Bir zamanlar bir başkası da, “Bence editörler, yaşamın aşağı bir formudur-virüslerden daha aşağı ve akademik dekanların sadece biraz üstünde” demişti.
Ve bir de, aynı anda ölüp cennete ulaşan Papa ve editör hakkında bir hikâye vardır. Her zamanki giriş işlemine tabi tutulmuşlar ve sonra cennet bölgesine gönderilmişlerdi. Papa, kendi apartmanında etrafa baktı ve çok sade buldu. Diğer taraftan editör, uzun tüylü halıları olan güzel mobilyalı ve muhteşem düzenlenmiş bir apartmana gönderilmişti. Papa bunu gördüğünde Tanrıya gitti ve dedi ki, “Galiba bir yanlışlık olmuş. Ben Papa’yım ve kötü bir yere gönderildim. Oysaki bu seviyesiz editör, çok güzel bir apartmana gönderilmiş”. Tanrı cevap verdi, “Bence senin çok özel bir durumun yok. Son 2000 yılda 200’ün üzerinde Papa’yı kabul ettik. Fakat bu şimdiye kadar cennete gelen ilk editör!”

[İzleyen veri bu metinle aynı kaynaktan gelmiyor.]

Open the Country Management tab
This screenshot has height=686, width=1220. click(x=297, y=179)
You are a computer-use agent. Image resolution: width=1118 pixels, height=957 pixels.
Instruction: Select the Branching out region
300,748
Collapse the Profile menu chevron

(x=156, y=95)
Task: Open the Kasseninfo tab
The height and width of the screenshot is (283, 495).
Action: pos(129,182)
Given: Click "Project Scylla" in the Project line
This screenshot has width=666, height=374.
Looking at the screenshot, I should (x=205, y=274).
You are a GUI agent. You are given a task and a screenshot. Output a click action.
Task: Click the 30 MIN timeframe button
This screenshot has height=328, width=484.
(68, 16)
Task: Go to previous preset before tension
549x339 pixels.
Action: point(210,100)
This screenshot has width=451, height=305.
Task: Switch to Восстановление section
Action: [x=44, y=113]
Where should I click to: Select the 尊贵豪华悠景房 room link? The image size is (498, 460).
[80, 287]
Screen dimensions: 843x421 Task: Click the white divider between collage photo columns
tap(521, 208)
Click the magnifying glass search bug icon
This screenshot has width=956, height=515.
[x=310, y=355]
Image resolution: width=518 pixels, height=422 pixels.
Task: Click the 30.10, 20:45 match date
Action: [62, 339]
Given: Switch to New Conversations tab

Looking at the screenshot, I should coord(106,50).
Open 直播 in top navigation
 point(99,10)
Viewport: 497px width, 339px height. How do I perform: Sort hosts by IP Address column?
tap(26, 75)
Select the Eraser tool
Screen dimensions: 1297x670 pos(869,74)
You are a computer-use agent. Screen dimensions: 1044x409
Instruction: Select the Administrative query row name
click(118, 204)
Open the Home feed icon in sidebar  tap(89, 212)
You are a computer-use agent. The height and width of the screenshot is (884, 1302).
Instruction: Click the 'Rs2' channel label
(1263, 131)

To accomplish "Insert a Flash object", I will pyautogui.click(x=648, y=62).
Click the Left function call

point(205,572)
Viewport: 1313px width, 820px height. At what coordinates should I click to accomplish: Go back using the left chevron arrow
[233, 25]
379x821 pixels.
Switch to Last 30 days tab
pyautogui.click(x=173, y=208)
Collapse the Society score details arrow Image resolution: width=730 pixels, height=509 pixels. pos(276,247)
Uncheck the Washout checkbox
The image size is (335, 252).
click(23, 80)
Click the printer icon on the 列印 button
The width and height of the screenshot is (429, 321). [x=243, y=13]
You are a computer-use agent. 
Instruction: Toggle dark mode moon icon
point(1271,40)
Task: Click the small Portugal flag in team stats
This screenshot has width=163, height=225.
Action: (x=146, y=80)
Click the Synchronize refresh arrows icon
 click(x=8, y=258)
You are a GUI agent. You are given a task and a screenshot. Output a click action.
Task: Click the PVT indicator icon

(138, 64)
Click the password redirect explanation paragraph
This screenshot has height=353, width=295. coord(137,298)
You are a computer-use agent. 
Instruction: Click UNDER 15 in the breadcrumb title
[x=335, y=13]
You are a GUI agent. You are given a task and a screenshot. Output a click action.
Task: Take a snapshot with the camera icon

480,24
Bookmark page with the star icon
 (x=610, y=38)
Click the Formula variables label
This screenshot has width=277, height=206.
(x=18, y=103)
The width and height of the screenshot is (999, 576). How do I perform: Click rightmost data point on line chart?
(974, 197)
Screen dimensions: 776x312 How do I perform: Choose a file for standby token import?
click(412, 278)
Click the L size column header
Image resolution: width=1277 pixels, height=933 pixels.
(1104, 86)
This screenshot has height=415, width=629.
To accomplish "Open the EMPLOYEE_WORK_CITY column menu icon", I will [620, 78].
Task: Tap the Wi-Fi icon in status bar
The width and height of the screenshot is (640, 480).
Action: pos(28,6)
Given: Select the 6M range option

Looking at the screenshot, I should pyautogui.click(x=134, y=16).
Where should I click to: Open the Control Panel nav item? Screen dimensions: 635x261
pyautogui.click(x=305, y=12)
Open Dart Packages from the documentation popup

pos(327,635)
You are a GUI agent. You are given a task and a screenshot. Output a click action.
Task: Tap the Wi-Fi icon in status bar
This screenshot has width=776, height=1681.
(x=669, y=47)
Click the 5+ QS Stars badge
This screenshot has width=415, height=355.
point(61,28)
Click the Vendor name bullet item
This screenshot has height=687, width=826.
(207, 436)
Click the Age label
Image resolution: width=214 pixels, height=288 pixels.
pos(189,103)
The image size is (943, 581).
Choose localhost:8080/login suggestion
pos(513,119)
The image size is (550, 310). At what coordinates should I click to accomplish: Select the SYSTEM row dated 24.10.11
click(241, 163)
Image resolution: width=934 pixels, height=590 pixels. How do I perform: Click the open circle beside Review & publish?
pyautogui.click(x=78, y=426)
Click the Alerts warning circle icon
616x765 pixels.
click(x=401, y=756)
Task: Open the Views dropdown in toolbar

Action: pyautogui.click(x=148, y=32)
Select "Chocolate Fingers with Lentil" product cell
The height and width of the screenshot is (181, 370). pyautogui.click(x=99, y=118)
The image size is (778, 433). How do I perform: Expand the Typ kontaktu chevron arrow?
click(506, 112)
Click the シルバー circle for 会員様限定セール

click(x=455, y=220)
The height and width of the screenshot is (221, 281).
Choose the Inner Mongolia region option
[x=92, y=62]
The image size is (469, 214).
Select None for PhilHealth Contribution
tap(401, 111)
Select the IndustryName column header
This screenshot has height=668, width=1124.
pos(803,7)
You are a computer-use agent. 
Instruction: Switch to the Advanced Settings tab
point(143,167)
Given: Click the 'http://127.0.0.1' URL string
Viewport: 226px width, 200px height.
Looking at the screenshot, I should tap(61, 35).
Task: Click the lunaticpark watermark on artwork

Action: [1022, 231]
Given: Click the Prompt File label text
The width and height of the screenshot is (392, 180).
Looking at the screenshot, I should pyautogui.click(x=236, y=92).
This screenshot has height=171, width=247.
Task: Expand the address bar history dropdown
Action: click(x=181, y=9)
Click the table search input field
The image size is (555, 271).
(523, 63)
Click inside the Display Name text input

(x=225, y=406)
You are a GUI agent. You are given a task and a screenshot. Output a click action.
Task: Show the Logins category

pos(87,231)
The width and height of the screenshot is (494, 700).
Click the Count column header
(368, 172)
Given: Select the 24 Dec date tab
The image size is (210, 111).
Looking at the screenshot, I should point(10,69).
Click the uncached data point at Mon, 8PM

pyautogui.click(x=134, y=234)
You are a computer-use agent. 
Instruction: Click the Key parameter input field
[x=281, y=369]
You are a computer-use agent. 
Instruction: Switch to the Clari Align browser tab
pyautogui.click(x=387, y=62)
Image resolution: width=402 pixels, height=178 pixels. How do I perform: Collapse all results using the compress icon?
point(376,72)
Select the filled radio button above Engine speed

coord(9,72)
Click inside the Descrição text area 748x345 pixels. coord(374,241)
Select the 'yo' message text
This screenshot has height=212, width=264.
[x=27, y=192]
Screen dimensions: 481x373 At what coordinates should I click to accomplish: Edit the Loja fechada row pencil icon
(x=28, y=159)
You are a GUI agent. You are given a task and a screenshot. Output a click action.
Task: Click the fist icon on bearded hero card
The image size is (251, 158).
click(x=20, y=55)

Bu bölümün ilk cümlesine dönerek, editör ve yönetici editörü birbirinden ayıralım. Yazarlar, işler ters gidince kime şikâyet edileceğini bilmekten başka hiçbir neden için değilse bile, aradaki farkı bilmelidir.
Bir metnin kabul veya reddedileceğine editör (bazı dergilerde birkaç tane vardır) karar verir. Bu nedenle, bilimsel bir derginin editörü bir bilim adamı ve çoğunlukla da en üst düzeyde olan bir bilim adamıdır. Editör, sadece son “kabul” veya “ret” kararını vermez, aynı zamanda önerilerine güvendiği değerlendiricileri de tayin eder. Ne zaman makalenizin değerlendirilmesine (veya varılan karara) karşı çıkma nedeniniz olursa, şikâyetiniz editöre yapılmalıdır.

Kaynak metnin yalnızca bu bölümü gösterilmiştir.